» **TASK INSTRUCTIONS**
Using the data below, return the stretch from the line that contains "You are a computer-use" through the line that contains "Instruction: Click the Solana logo icon", both included, exactly as it stands and nothing beyond it.

» **RECORDS SUPPLIED**
--- START ---
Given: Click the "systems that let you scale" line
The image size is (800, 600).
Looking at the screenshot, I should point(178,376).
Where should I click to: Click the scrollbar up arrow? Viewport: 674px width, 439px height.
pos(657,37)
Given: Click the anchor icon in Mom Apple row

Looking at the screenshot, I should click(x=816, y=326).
--- END ---
--- START ---
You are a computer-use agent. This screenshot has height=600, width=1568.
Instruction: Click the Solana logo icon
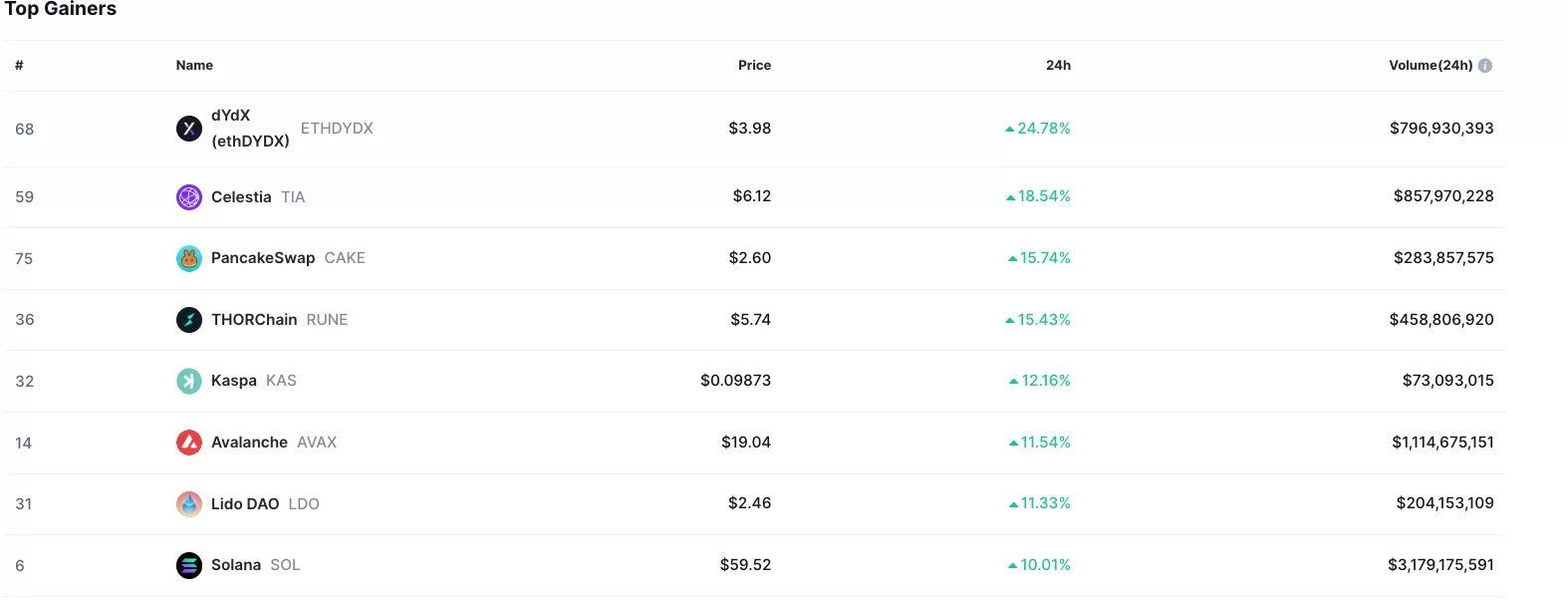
--- END ---
» **FINISHED EXERCISE**
You are a computer-use agent. This screenshot has height=600, width=1568.
Instruction: Click the Solana logo icon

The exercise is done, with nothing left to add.